* **The task**
The records below hold a stretch from the line with "Where should I click to: Click" through the line with "Given: Click the"; return exactly those lines, ends included, and nothing more.

* **Given records**
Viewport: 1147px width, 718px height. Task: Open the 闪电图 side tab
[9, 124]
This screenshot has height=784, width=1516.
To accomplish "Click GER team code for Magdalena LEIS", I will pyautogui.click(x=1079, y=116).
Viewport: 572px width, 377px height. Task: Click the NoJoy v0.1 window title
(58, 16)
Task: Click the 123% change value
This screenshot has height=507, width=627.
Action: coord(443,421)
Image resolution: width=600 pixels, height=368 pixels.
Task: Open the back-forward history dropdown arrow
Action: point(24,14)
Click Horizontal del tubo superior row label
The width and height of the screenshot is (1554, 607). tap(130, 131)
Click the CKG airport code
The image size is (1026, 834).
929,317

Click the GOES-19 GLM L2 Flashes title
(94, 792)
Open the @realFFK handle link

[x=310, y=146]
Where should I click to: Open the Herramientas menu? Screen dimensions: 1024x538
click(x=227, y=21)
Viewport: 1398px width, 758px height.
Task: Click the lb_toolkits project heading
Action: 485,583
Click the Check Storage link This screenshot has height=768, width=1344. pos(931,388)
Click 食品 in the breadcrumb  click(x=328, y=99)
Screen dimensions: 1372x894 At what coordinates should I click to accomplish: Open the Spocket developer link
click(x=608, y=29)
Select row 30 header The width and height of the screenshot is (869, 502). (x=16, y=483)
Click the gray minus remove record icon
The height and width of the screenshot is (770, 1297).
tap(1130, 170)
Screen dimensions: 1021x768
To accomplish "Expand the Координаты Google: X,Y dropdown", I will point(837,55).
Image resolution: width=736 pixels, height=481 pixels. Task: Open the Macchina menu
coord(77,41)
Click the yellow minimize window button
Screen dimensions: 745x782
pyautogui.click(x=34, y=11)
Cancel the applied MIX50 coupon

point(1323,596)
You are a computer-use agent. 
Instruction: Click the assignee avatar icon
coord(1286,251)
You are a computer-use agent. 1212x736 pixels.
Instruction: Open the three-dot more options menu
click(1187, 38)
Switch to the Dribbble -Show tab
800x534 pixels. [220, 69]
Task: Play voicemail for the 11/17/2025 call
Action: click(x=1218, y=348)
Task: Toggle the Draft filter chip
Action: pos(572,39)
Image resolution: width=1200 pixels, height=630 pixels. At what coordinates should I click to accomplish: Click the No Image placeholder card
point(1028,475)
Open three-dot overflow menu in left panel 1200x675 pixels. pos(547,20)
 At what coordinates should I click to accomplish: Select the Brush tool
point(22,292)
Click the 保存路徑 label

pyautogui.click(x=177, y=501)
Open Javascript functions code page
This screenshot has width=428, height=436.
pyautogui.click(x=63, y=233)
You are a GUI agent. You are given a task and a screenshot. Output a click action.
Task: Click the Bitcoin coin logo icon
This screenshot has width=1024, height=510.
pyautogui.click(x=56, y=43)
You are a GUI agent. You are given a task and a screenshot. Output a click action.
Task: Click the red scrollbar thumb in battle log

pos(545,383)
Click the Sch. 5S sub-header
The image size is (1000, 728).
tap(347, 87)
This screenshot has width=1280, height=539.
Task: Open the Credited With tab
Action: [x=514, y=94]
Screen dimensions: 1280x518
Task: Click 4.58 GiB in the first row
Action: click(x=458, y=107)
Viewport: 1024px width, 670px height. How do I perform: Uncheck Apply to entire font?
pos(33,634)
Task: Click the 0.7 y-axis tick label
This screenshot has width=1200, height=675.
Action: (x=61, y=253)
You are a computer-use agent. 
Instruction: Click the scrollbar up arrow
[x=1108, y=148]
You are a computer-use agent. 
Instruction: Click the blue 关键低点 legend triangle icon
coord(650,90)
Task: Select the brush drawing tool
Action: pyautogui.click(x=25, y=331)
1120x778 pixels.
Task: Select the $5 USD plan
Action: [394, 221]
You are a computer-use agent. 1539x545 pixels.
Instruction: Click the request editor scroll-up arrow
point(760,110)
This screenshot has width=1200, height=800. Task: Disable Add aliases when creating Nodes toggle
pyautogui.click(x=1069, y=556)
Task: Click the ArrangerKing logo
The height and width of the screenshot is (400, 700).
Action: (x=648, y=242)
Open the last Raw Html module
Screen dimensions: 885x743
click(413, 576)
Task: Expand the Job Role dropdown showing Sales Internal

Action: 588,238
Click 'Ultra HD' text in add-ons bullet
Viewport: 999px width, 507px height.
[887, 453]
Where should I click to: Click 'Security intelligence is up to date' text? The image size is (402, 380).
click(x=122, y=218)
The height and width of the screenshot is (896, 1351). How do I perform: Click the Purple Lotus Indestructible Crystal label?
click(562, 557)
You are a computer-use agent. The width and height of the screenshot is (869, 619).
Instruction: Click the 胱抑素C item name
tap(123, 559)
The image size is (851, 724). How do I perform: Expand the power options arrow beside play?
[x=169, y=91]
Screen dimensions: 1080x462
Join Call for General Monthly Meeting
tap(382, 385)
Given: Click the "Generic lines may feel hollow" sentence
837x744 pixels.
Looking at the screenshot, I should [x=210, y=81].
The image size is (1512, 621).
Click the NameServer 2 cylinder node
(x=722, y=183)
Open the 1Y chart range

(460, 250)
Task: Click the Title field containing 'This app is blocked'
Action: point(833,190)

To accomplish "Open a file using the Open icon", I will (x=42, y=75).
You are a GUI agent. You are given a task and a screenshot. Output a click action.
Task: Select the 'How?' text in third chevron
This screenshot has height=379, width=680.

* **Answer section**
Where should I click to: Click 'Security intelligence is up to date' text? The image size is (402, 380).
click(x=122, y=218)
The height and width of the screenshot is (896, 1351). How do I perform: Click the Purple Lotus Indestructible Crystal label?
click(562, 557)
You are a computer-use agent. The width and height of the screenshot is (869, 619).
Instruction: Click the 胱抑素C item name
tap(123, 559)
The image size is (851, 724). How do I perform: Expand the power options arrow beside play?
[x=169, y=91]
Screen dimensions: 1080x462
Join Call for General Monthly Meeting
tap(382, 385)
Given: Click the "Generic lines may feel hollow" sentence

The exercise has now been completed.